Esistono infiniti modi per dividere la presentazione, la lezione o la formazione in aree tematiche e farlo aiuta a coinvolgere nuovamente l’attenzione del pubblico. Fallo ogni 10 minuti o meno.

In un colloquio di lavoro, potrebbe essere opportuno usare questo schema alle singole esperienze. Questo vale soprattutto se il passaggio non è totalmente lineare.

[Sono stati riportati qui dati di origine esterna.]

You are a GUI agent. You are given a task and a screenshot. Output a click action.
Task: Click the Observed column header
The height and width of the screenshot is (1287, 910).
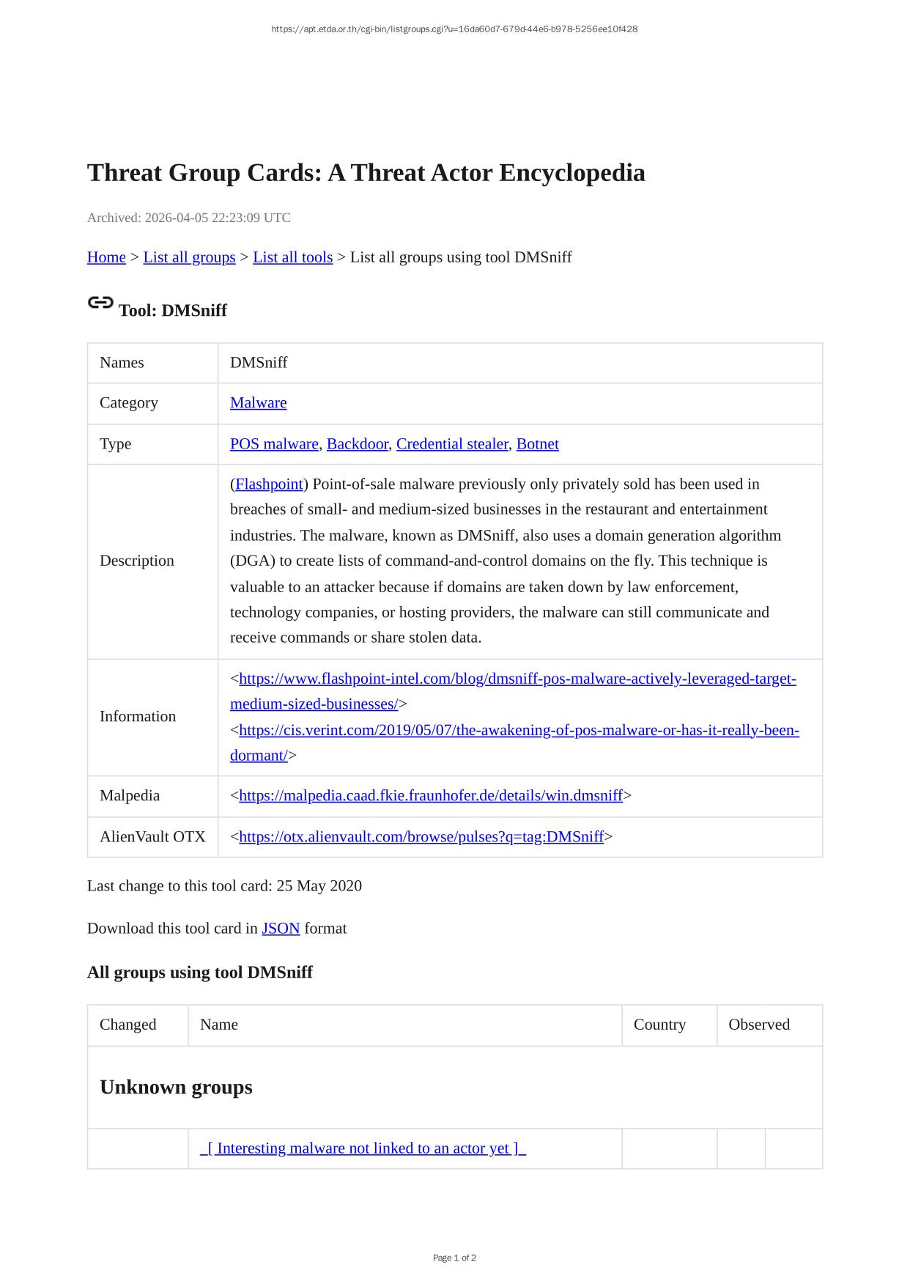(758, 1025)
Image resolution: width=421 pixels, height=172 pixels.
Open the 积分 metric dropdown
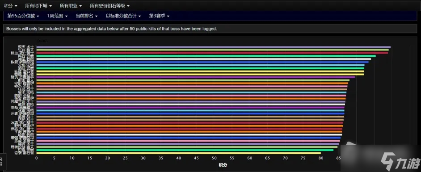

Ovvero quando il cambio può apparire peggiorativo per ruolo, mansioni o azienda; oppure quando si è cambiata completamente l’area di attività per poi tornare dopo poco all’area aziendale precedente.

Mantenere le persone incollate alla tua esposizione è difficile, soprattutto con così tante altre distrazioni che competono per attirare l’attenzione dello spettatore: prova a immaginare il livello di attenzione di un recruiter giovane dopo il quinto colloquio in cui ha sentito più o meno le stesse cose.

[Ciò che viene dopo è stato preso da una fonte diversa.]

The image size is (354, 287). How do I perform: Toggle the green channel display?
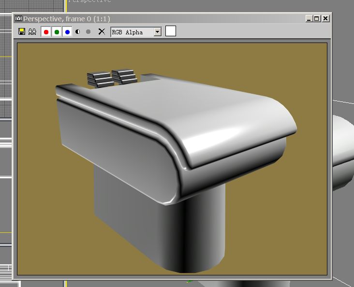tap(57, 32)
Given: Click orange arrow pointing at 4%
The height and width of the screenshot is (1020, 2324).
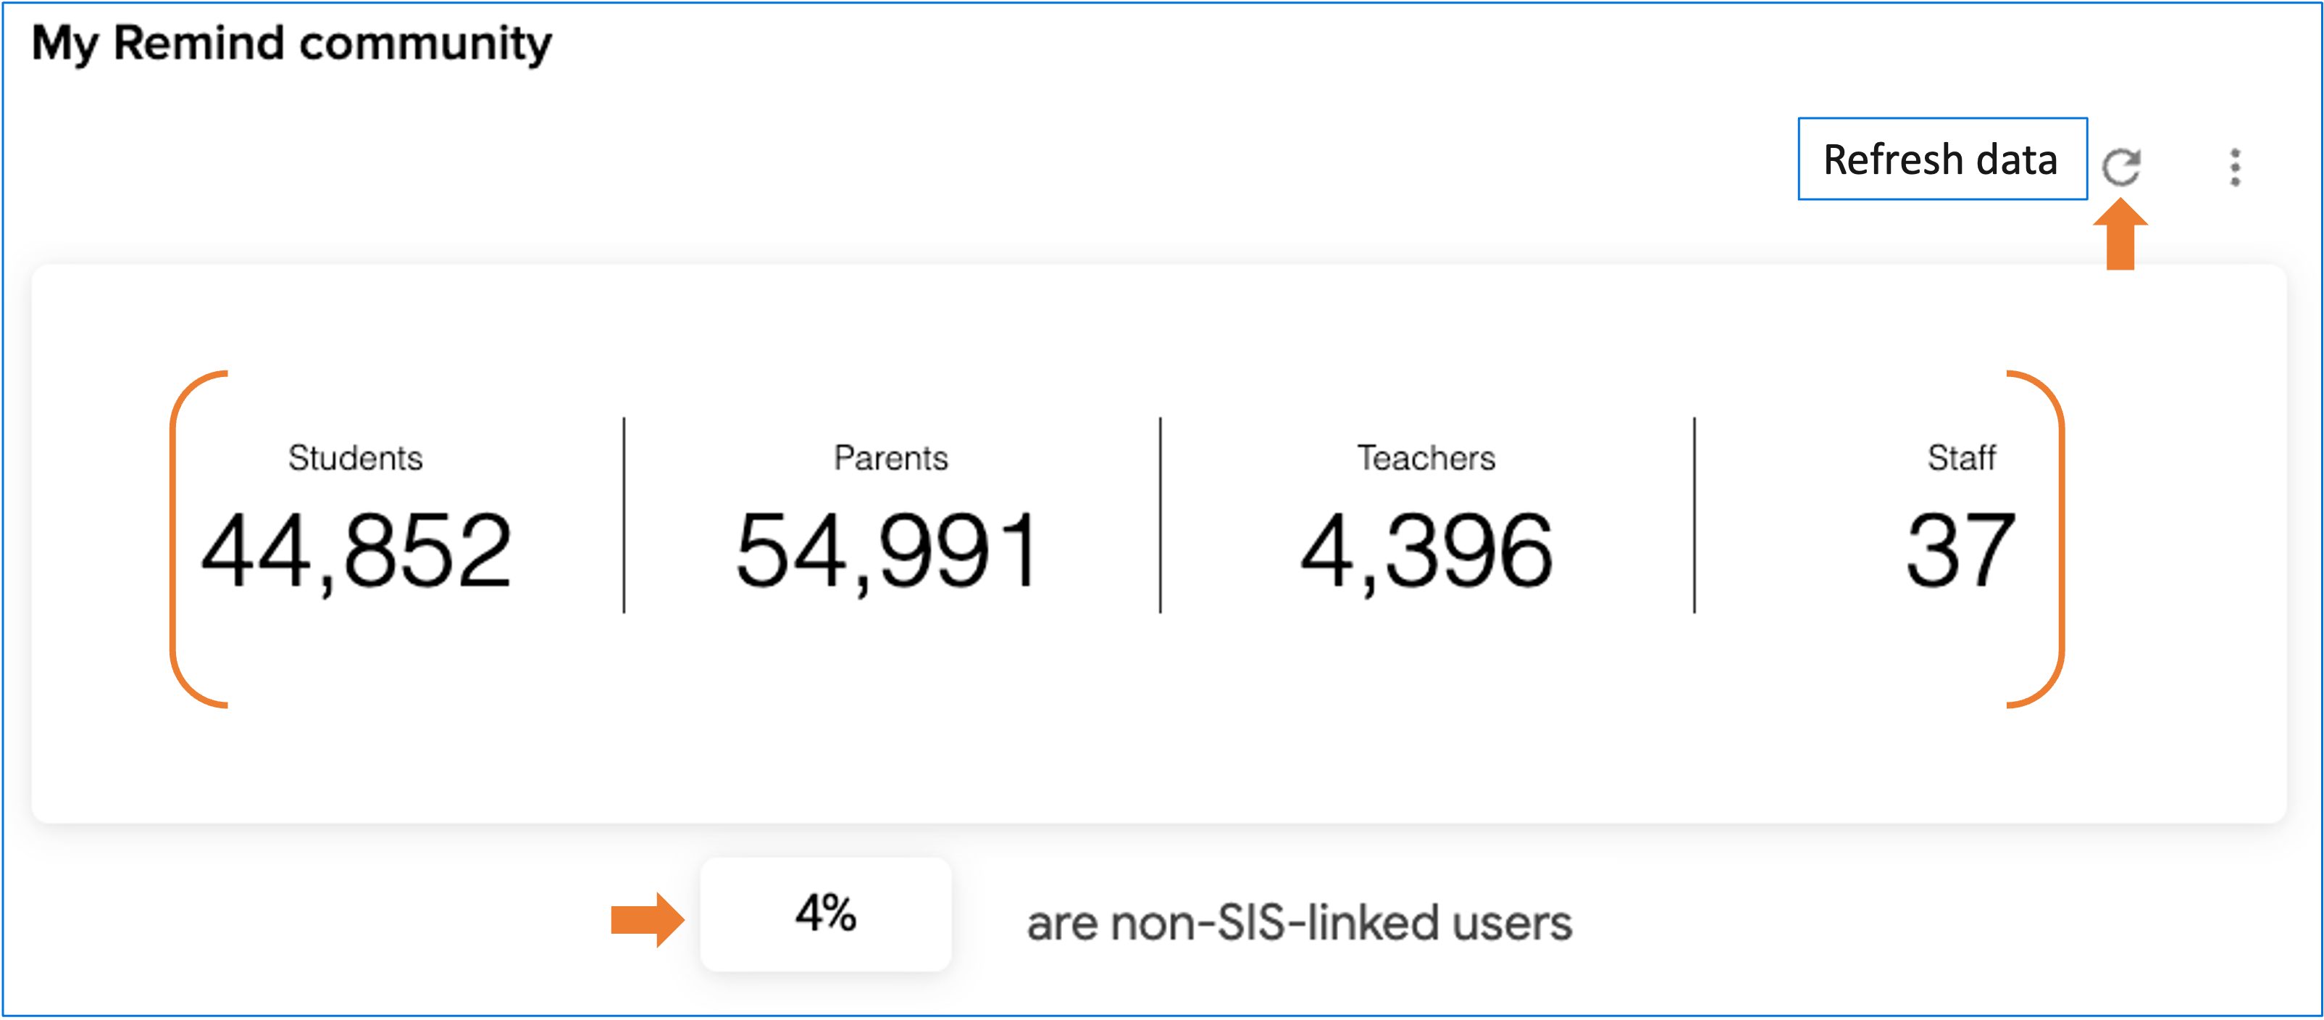Looking at the screenshot, I should point(648,920).

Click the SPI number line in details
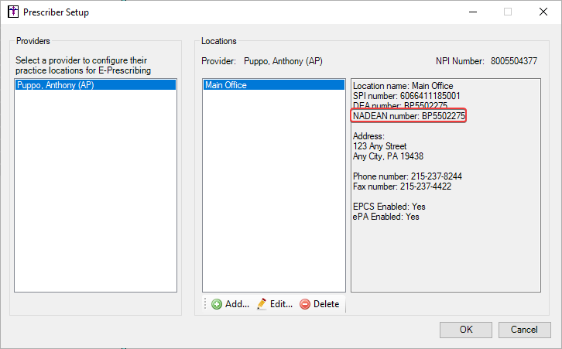point(396,96)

Come comunicare efficacemente ai colloqui di selezione: linguaggio e strategia

Il segreto sta nel conoscere e saper gestire queste dinamiche, soprattutto durante i colloqui di lavoro. Ricorda, il colloquio è una tua finestra di opportunità per mostrare non solo le tue competenze e esperienze ma anche la tua capacità di coinvolgere e comunicare efficacemente. Come career coach, consiglio sempre ai miei clienti di prepararsi non solo sui contenuti ma anche sulla forma della loro comunicazione. Ecco alcuni suggerimenti finali per mantenere vivo l’interesse del tuo interlocutore e fare in modo che la tua presentazione sia memorabile.

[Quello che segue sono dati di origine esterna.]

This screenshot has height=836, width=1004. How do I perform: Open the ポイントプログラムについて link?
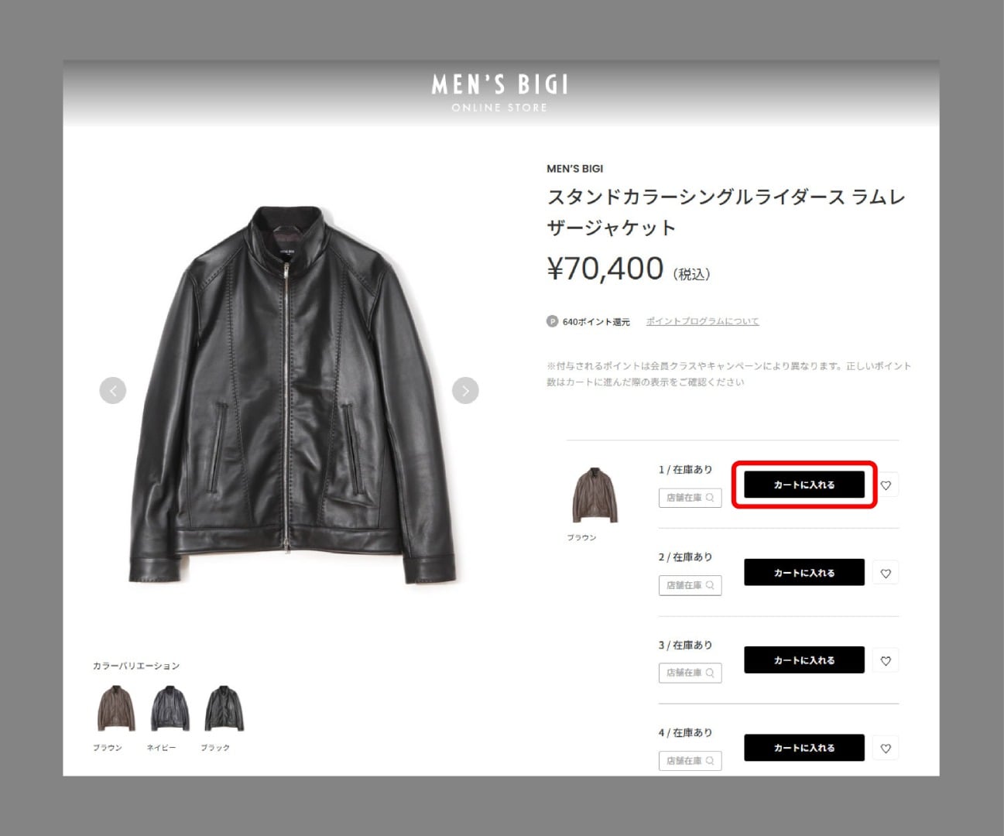click(x=703, y=321)
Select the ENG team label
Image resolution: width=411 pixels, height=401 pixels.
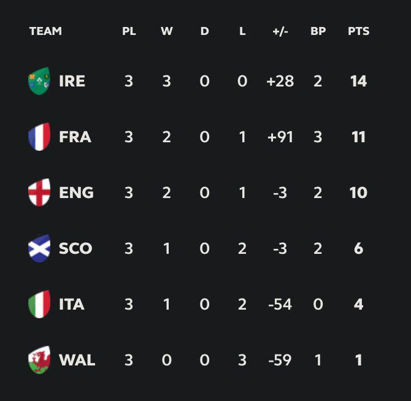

  • Essere Concisi ed Essenziali: Sintetizza le tue esperienze e competenze in punti chiave. Questo aiuta a mantenere l’attenzione alta e consente al reclutatore di seguire facilmente il tuo discorso.
  • Utilizzo del Metodo STAR: Applica il metodo STAR (Situazione, Compito, Azione, Risultato) per raccontare le tue esperienze professionali in modo strutturato ed efficace. Questo approccio non solo aiuta a mantenere l’attenzione del reclutatore ma dimostra anche la tua capacità di analizzare e presentare le tue esperienze in modo che evidenzino il tuo contributo e i risultati ottenuti. Ad esempio, quando parli di un progetto di successo, inizia descrivendo la situazione (S) e il compito (T) che ti è stato assegnato, seguito dall’azione (A) che hai intrapreso e concludi con il risultato (R) del tuo lavoro. Questo metodo non solo rende la tua narrazione più coinvolgente e memorabile ma assicura anche che il tuo interlocutore possa facilmente seguire il filo logico della tua esperienza, mantenendo alto il suo livello di interesse.
  • Domande Strategiche: Inserisci domande dirette al reclutatore durante il tuo discorso. Questo stimola l’interazione e mantiene elevato il livello di attenzione.
  • Risposta alle Obiezioni: Prepara in anticipo risposte concise e convincenti alle possibili obiezioni o dubbi che il reclutatore potrebbe avere. Questo dimostra la tua capacità di pensiero critico e la tua preparazione.
  • Feedback in Tempo Reale: Sii attento ai segnali non verbali del tuo interlocutore per adattare il tuo discorso se necessario. Se noti segni di stanchezza o disinteresse, è il momento di cambiare argomento o di introdurre una pausa di reinserimento.

Ricorda, la chiave per un colloquio di successo è la tua capacità di adattare la tua comunicazione in tempo reale, mantenendo l’attenzione del tuo interlocutore alta dall’inizio alla fine. La regola dei 10 minuti è uno strumento prezioso in questo senso, ma il vero segreto è la tua capacità di usarla creativamente e strategicamente. Attraverso la pratica e la preparazione, puoi trasformare ogni colloquio in una vetrina del tuo valore come professionista, lasciando un’impressione duratura e positiva sui tuoi potenziali datori di lavoro.